AI Aware: A tale of two realities in the AI detection debate

By Jaine GreenAI Aware

This past week at AI Aware has been particularly illuminating. On the very same day, we received two enquiries that perfectly encapsulate the polarised and evolving debate over AI use in higher education. One came from a distressed parent, the other from a conflicted academic. Both highlight the urgent need for clearer policies, better education, and open dialogue between students and institutions.

Our first enquiry came from a concerned parent whose child has been called into a disciplinary meeting over alleged academic misconduct for overuse of AI. The red flags, according to the institution, were inconsistencies in writing style across this and previous essays and referencing practices. However, the student has dyslexia and had been encouraged by a tutor to use tools like Grammarly Pro, which they did on some assignments but not others.

The student admitted to using ChatGPT but, like so many others, only to help with structuring essays not for generating content. They also accessed resources such as JSTOR and their university’s reading list for research and references. Being a first-year student, they’re still navigating academic conventions like footnoting, which is no small feat for anyone new to university-level writing.

Regardless of intent, the accusation has caused the student and their family considerable stress and cast a shadow over the student’s academic future. Ideally, the disciplinary meeting will offer a constructive platform, an opportunity for the student to clarify their process, and for the university to guide and educate rather than punish. But while we hope for a fair outcome, the emotional toll in the meantime is very real.

This case raises some critical questions, such as are institutions fully equipped to distinguish between genuine misconduct and the growing pains of academic development, especially for students with learning differences? Also are students being adequately supported in understanding what appropriate use of AI tools really looks like?

On the flip side, we heard from an international university that has a formal policy against the use of AI detection tools when assessing student work. Yet, when student assignments were sent to an external examiner (unaware of the policy) they were run through an AI detection tool anyway. Various pages were flagged as likely AI-generated. The examiner returned the flagged results, leaving the university with a tricky decision whether to uphold their no-detection policy and pass AI generated content, or confront the findings and risk losing the trust of other students?

This situation reveals a troubling inconsistency. Why would a university avoid AI detection altogether? The likely reason is pragmatic, many institutions understand that most students are already using AI to some extent, be it for grammar checks, idea generation, or even preliminary research. Attempting to police this use comprehensively can feel like trying to hold back the tide and reveal a huge problem many institutions are deliberately trying to hide.

Yet, this also exposes a lack of cohesion. Even where policies exist, they are not always understood or respected by those involved in assessment. Examiners, acting in what they believe is good faith, may unintentionally undermine institutional policy, creating confusion for staff and potentially unfair consequences for students.

These two cases, while distinct, point to the same underlying issue: the absence of a clear, unified, and educational approach to AI in academia.

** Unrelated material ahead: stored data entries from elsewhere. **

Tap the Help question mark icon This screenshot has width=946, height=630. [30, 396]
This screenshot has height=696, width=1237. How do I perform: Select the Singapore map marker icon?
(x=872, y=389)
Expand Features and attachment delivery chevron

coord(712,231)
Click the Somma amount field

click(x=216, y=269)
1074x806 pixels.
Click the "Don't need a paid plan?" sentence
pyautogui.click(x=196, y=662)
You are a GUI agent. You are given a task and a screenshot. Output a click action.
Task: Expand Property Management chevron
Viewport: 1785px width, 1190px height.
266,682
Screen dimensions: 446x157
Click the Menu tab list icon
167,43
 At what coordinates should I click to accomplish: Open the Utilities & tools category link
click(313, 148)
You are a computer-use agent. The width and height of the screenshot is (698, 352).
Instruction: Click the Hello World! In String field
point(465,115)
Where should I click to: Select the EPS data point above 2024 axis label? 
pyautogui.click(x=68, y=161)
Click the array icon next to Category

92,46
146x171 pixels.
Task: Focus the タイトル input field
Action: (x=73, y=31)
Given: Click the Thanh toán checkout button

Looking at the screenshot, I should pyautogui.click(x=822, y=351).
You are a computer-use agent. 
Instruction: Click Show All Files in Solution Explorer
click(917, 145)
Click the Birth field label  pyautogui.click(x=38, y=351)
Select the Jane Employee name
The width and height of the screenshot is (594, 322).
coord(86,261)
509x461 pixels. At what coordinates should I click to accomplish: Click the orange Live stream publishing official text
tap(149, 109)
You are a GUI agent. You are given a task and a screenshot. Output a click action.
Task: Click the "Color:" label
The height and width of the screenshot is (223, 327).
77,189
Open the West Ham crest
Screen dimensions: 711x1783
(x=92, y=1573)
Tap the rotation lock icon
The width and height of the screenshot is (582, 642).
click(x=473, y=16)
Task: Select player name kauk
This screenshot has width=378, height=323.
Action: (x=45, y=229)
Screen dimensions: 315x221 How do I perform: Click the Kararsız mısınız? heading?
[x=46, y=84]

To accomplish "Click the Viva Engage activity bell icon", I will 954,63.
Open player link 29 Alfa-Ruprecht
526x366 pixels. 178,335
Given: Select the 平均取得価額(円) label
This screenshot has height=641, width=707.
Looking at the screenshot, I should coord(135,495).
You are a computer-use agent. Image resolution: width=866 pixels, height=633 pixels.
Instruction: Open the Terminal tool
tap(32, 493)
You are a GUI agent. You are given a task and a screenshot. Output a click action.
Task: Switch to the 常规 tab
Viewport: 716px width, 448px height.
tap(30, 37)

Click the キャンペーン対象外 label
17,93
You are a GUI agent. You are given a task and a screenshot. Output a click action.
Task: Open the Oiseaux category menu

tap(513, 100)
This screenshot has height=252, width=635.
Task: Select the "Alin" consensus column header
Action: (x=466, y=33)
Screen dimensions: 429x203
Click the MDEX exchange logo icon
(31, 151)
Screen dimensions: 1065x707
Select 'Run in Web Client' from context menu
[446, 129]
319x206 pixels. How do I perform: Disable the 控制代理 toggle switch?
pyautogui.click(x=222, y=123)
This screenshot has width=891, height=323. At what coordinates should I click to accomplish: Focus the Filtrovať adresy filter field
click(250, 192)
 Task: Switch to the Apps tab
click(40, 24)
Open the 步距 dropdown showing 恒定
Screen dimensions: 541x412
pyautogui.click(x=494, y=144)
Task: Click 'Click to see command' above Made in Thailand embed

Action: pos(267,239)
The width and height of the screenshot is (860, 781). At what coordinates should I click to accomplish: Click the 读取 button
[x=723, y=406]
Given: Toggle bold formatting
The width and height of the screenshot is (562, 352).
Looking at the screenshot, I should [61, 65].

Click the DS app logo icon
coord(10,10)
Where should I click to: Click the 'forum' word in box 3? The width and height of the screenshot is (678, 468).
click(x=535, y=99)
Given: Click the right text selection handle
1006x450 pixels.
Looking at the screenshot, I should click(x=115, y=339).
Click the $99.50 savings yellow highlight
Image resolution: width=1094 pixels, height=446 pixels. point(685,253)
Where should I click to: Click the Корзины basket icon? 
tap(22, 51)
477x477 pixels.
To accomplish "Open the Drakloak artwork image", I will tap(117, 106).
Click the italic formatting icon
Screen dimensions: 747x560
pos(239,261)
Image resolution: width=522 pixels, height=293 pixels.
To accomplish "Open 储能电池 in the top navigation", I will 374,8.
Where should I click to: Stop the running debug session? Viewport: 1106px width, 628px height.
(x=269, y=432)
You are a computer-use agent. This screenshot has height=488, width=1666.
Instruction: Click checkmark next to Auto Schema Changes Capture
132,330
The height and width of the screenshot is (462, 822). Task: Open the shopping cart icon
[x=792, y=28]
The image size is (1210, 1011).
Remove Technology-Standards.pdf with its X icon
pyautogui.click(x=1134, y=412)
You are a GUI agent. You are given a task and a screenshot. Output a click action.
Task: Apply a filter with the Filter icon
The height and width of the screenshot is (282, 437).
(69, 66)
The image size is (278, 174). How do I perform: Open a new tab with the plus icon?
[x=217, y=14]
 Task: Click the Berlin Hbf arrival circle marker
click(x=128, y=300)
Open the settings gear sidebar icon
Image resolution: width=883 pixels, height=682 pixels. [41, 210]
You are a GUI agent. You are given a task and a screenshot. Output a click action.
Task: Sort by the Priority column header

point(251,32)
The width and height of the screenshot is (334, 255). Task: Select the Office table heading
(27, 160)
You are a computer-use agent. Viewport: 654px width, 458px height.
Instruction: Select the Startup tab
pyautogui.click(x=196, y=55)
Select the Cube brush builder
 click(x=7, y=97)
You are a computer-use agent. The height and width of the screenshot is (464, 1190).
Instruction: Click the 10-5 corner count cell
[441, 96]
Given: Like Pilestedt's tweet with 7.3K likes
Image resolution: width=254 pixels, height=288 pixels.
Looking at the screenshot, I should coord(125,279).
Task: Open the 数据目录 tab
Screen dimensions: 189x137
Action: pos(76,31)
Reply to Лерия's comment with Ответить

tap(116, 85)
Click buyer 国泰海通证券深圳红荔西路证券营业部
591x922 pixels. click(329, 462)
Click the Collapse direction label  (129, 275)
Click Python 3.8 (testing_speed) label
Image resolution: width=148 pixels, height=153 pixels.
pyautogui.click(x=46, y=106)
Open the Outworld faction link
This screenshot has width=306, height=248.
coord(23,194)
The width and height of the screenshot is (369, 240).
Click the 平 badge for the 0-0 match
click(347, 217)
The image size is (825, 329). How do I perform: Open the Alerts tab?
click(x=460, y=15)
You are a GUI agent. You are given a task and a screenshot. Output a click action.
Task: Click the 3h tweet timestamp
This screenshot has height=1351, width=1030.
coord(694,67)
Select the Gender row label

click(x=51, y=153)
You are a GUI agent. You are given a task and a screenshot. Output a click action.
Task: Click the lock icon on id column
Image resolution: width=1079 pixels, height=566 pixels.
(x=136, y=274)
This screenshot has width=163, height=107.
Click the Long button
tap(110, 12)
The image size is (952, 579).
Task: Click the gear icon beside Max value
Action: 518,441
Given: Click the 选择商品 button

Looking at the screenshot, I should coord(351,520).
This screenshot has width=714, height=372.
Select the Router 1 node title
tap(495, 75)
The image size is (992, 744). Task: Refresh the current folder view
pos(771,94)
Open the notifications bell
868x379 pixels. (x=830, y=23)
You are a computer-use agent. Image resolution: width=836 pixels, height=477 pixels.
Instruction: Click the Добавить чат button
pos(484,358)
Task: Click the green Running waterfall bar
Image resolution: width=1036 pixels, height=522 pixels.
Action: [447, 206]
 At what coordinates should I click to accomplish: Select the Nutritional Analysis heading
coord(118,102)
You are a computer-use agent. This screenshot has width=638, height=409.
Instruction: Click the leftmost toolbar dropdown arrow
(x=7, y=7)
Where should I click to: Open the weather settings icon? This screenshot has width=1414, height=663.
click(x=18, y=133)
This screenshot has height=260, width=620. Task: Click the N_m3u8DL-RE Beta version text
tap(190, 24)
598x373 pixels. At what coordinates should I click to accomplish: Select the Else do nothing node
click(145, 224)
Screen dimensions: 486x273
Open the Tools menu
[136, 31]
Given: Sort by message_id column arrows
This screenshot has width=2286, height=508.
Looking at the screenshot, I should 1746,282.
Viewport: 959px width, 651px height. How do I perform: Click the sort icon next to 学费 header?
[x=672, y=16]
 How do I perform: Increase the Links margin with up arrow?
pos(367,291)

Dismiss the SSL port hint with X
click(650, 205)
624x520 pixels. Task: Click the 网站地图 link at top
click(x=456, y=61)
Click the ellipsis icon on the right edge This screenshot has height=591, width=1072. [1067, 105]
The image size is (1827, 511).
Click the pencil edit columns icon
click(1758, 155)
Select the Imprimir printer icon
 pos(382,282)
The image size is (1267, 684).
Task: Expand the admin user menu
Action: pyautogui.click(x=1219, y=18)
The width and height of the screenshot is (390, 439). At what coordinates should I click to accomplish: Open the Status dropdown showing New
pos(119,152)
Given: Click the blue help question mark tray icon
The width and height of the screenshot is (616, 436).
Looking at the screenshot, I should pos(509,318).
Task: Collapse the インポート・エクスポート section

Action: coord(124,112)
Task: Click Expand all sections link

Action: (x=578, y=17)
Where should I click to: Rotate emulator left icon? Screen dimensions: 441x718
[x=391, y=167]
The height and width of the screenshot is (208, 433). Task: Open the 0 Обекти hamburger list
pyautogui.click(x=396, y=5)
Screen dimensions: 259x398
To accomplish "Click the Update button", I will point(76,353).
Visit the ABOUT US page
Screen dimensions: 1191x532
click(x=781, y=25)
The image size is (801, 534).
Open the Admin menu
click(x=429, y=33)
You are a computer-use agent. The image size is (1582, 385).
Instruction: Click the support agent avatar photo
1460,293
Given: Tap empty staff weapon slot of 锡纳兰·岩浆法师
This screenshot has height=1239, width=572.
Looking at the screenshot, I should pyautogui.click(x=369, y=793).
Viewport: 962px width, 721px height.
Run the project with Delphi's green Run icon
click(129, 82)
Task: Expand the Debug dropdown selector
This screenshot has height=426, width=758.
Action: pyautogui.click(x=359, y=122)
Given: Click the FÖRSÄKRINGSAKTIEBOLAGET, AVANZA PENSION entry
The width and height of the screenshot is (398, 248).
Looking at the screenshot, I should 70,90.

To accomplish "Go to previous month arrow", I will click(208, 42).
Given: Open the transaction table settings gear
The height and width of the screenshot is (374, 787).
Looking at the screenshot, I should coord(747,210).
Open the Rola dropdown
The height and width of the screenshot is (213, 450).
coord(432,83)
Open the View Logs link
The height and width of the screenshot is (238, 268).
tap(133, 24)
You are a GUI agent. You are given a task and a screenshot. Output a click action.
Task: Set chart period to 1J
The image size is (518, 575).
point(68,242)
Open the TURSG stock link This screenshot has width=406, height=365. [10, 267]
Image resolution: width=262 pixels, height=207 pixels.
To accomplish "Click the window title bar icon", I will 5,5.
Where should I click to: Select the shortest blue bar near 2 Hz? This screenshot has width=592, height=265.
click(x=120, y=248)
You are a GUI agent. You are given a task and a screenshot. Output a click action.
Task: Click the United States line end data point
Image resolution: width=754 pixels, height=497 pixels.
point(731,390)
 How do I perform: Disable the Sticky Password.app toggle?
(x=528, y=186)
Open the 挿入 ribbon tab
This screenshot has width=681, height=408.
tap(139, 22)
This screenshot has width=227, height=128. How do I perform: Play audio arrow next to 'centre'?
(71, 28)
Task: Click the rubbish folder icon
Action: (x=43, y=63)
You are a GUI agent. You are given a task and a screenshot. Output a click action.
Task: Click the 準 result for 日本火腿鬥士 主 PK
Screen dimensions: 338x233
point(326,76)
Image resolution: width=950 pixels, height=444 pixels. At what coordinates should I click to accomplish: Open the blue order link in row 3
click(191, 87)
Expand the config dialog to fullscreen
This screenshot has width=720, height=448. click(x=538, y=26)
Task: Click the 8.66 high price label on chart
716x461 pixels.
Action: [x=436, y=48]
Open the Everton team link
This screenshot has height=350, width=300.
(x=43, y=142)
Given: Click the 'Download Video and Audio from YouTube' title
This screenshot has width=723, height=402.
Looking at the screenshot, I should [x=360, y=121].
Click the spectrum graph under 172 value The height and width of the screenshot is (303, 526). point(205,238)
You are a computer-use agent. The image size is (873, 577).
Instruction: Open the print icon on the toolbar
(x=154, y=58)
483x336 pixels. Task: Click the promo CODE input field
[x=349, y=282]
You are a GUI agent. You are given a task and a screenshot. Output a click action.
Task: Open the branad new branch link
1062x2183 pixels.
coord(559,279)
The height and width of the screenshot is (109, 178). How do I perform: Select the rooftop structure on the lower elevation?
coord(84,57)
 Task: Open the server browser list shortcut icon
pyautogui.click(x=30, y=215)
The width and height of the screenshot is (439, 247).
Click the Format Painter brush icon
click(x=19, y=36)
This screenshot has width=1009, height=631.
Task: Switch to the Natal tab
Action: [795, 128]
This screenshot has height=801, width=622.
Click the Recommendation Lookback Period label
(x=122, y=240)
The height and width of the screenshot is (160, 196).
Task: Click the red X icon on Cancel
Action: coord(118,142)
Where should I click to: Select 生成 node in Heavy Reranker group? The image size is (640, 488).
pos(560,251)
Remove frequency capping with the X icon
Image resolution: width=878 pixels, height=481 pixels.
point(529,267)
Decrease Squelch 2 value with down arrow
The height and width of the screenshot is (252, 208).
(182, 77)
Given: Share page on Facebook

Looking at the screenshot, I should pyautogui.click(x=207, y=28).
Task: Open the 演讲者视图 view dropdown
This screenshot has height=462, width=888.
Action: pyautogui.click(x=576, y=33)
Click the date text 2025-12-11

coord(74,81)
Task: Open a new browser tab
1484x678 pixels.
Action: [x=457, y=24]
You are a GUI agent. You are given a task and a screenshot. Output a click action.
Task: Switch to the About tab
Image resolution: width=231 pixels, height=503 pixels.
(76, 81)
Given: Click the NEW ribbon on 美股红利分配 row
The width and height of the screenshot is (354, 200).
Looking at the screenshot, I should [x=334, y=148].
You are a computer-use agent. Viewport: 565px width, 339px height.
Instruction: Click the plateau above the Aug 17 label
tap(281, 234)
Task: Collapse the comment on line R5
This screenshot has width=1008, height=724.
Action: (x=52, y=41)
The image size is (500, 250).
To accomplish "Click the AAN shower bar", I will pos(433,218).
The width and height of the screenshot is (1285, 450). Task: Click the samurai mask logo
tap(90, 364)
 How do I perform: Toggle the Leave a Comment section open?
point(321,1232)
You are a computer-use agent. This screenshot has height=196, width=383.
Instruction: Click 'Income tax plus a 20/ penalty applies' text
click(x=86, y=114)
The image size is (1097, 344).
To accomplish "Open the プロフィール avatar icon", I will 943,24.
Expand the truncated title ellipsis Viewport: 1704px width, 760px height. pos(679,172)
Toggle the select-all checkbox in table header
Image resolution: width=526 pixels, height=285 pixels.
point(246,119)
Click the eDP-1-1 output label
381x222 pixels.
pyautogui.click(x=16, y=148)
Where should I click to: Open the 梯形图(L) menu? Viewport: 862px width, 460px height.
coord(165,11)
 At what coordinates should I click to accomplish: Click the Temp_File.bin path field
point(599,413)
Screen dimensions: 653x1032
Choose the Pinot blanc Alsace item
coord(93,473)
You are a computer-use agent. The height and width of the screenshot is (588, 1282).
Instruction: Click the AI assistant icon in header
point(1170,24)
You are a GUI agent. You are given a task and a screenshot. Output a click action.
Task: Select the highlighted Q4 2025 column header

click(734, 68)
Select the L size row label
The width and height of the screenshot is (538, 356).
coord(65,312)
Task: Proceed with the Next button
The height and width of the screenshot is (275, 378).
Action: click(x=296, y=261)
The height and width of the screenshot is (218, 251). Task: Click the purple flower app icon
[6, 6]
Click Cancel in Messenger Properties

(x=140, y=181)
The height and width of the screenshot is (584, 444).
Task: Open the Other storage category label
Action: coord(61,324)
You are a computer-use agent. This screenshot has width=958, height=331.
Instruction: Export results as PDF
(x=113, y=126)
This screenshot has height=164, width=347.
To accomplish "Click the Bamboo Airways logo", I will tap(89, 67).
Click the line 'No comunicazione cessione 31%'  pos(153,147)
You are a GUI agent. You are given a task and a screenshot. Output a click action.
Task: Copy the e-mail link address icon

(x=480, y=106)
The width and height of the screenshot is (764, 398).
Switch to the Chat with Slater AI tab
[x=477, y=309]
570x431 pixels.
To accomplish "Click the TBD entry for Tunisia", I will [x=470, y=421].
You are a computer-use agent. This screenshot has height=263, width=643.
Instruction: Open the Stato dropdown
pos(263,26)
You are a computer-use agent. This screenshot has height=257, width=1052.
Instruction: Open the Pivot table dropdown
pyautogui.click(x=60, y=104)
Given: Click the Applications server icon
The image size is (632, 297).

We can no longer treat AI tools as an anomaly or a problem to be eliminated. The genie is out of the bottle. Students are using AI. Academics are using AI. Examiners are using detection tools sometimes in direct opposition to university policies.

And yet, there is still no consensus on what constitutes “appropriate” use. Is using ChatGPT to outline a structure cheating? What about using Grammarly to improve clarity? If referencing errors or writing inconsistencies are enough to trigger suspicion, how do we ensure students aren’t penalised for inexperience, disability, or merely improving over time?

This is not just a policy issue. It’s a cultural one. AI tools are now part of the learning ecosystem, much like calculators once were in maths classes or Wikipedia became in online research. The challenge is not how to eliminate them, but how to integrate them responsibly.

Students need to be taught how to use AI tools critically and ethically. That means understanding that AI is prone to error, it hallucinates facts and can misquote sources.  It can assist, but it should not replace genuine thought, research, and learning. 

Educational institutions must stop avoiding the issue and instead create clear, robust guidelines on what constitutes acceptable use. These should be nuanced and evolving.  More importantly, policies need to be communicated clearly and enforced consistently.

For examiners training is essential.  AI detection software should be used as part of a wider tool kit including getting students to self-declare AI use, examining results compared to other writing samples, and reviewing work in the context of academic development history.

These two enquiries, though very different, highlight the same truth, we are all navigating a new academic reality, and doing so with outdated maps. AI isn’t going away. The question is not whether to use it or ban it but how to use it well.

The future of academic integrity will not be built on fear or suspicion, but on clear communication, thoughtful policy, and trust that students want to learn, and trust that educators will guide them wisely through this new frontier.